## Apply what you read
(1) Summarize the Reid article in two sentences.
(2) In the Reid article, rewrite the passage between "Senate Majority Leader-elect" and "began Oct. 1.", inclusive, substituting "legislature" for "Congress".
(3) List the priorities that Reid says the Senate will focus on first, according to the Reid article.

## Excerpted text
###
Reid to new Senate: Plan to work longer hours

Senate Majority Leader-elect Harry Reid said Tuesday he’s doing away with the "do-nothing Congress" that Democrats campaigned against and plans to keep senators working long hours — focusing first on ethics, the minimum wage and stem cell research.

The Nevada Democrat said he would tackle those priorities after cleaning up the "financial mess" the outgoing Republican Congress is leaving behind, a reference to nine long-overdue spending bills covering 13 Cabinet departments for the budget year that began Oct. 1.

"They’re just leaving town, it appears," Reid said during an interview with The Associated Press in his Capitol office. "And so we’re going to have to find a way to fund the government for the next year."

The must-pass legislation totals more than $460 billion and could divert time from other items on the Democratic agenda. "It’s certainly not going to help it," Reid said.

He is wrapping up his final days as Senate minority leader. He will assume control of the Senate’s agenda on Jan. 4, when the next Congress convenes with 10 new senators, at least 52 new House members and Democrats holding majorities in both houses for the first time since 1994.

"We’re going to put in some hours here that haven’t been put in in a long time," Reid said. That means "being here more days in the week, and we start off this year with seven weeks without a break. That hasn’t been done in many, many years here."

Reid said he hopes President Bush is willing to work with Democratic congressional leaders, but he added that the early signs have not been encouraging. He said the White House has not reached out to him since his meeting with Bush in the Oval Office on Nov. 10.
###
## Given records
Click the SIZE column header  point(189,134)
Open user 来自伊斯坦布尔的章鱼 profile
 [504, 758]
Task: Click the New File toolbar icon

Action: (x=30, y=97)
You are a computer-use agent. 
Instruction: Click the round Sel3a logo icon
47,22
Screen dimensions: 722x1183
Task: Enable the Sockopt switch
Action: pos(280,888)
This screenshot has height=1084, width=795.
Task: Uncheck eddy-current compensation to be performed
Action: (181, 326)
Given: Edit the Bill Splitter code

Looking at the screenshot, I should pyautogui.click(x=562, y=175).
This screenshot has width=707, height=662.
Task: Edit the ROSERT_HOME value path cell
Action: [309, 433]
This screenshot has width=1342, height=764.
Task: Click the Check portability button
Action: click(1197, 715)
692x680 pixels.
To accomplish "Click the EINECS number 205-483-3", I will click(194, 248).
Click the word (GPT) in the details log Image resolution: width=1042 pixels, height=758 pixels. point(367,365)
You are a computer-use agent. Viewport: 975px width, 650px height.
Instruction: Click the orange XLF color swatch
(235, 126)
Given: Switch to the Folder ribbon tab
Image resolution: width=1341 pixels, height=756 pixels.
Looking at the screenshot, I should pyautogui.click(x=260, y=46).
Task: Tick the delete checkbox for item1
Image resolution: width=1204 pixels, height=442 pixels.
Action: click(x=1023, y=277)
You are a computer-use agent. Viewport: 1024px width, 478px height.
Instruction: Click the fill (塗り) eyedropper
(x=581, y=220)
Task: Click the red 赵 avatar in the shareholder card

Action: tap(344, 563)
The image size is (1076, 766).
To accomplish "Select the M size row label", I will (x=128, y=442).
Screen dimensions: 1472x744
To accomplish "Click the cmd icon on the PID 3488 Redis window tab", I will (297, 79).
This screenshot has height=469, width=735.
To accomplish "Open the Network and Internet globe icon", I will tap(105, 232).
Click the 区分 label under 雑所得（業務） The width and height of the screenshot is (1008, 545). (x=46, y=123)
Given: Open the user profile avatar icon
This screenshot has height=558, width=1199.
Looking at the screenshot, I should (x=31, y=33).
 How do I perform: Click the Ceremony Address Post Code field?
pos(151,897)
###
## Responses to the tasks
(1) Senate Majority Leader-elect Harry Reid said he plans to keep senators working long hours, focusing first on ethics, the minimum wage and stem cell research after dealing with nine long-overdue spending bills left by the outgoing Republican Congress. He said the next Congress will start with seven weeks without a break, and that the White House has not reached out to him since his Nov. 10 meeting with President Bush.

(2)
Senate Majority Leader-elect Harry Reid said Tuesday he’s doing away with the "do-nothing legislature" that Democrats campaigned against and plans to keep senators working long hours — focusing first on ethics, the minimum wage and stem cell research.

The Nevada Democrat said he would tackle those priorities after cleaning up the "financial mess" the outgoing Republican legislature is leaving behind, a reference to nine long-overdue spending bills covering 13 Cabinet departments for the budget year that began Oct. 1.

(3)
- ethics
- the minimum wage
- stem cell research